[Extrait]
>>>
Piccasso illustrateur Tourcoing.jpgLe Musée des Beaux Arts (MUBA) Eugène-Leroy de Tourcoing accueille l’exposition « Picasso illustrateur » jusqu’au 13 janvier 2020. Elle donne à voir un aspect plus méconnu de cet artiste prolifique et multifacette qui n’hésitait pas à dire « Donnez-moi un musée et je le remplirai ». L’exposition propose une sélection méticuleuse d’œuvres « illustrées » embrassant l’ensemble de la carrière de Pablo Picasso, accompagnée de chefs d’œuvre majeurs de l’artiste, de documents d’archives, de films et d’extraits sonores. « Illustrées » au sens que l’artiste donnait à ce mot, c’est-à-dire non pas au sens premier de mettre en lumière, mais dans l’idée de créer une nouvelle relecture.

Et, de fait, c’est bien à la lecture ou à la relecture que cette exposition nous invite, et nous faisons le choix ici de présenter quelques œuvres illustrées par le maître. En premier lieu, la revisite d’un grand classique de la littérature, « les Métamorphoses », poème latin composé par Ovide, probablement en l’an I et composé de 15 livres. La centaine de récits issue de la mythologie grecque et romaine contenus dans ce poème fait partie de notre patrimoine culturel. Qui n’a jamais entendu parler de L’enlèvement d’Europe, de Daphné, de Philémon et Baucis… ? Mais ces récits sont finalement plus connus par le biais des artistes inspirés par le caractère spectaculaire de ces histoires (peintres, sculpteurs, musiciens) que par la lecture du texte d’origine. Picasso nous invite à le redécouvrir en version illustrée par 15 eaux fortes qui sont parues dans le livre édité par Albert Skira.
<<<
[Lignes de données]
>>>
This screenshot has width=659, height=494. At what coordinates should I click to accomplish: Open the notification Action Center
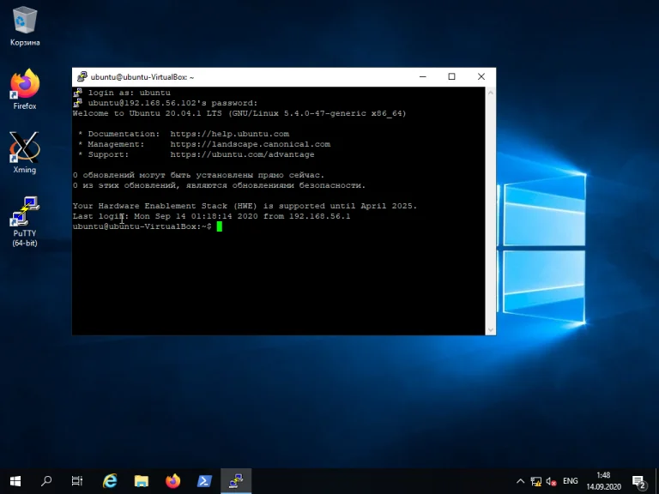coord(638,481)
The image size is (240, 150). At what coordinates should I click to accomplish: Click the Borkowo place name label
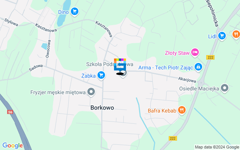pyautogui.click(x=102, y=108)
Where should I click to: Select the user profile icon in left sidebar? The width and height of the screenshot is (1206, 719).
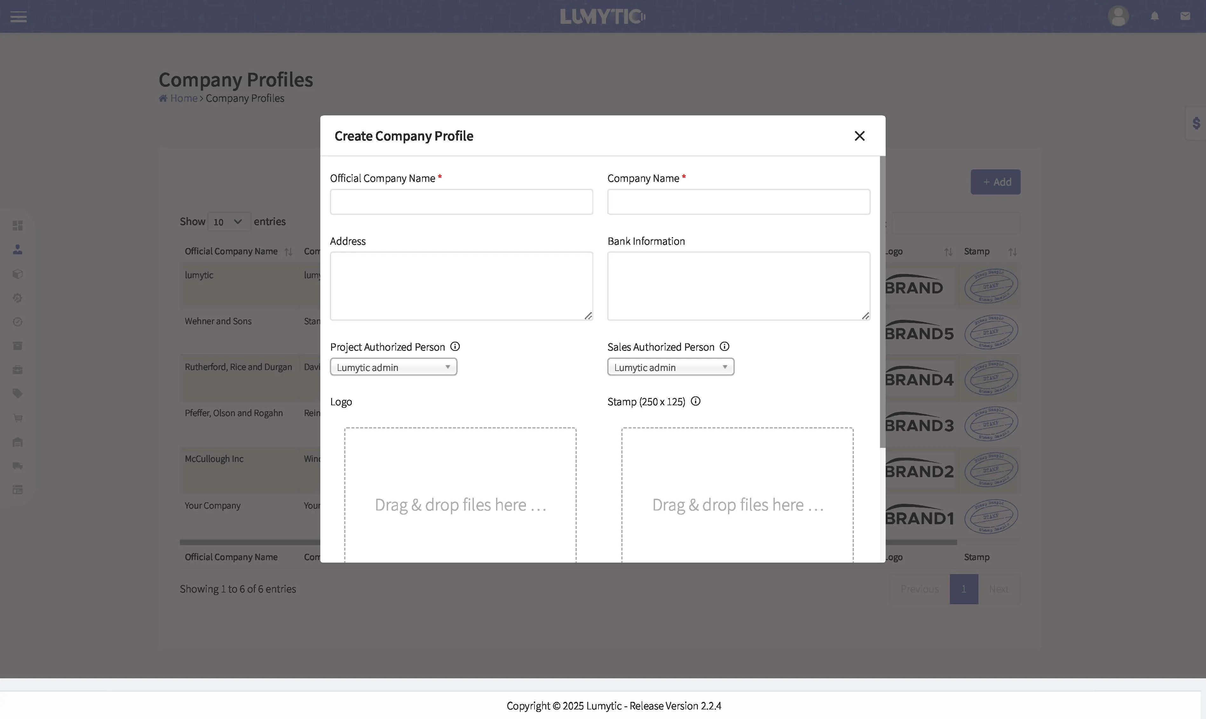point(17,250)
<<<
>>>
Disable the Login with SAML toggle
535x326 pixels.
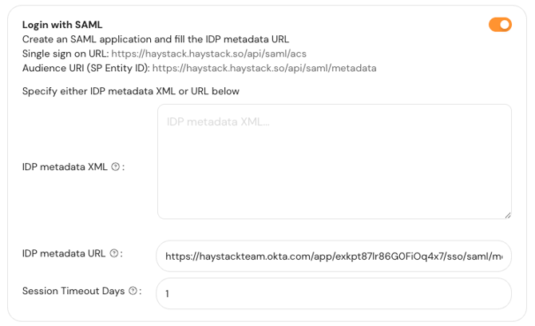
<<<
[Consigne] D'après l'extrait sur l'exposition Picasso, combien d'eaux fortes illustrent « les Métamorphoses » dans le livre édité par Albert Skira ? Les lignes n'ont aucun rôle ici.

[Bonne réponse] 15 eaux fortes.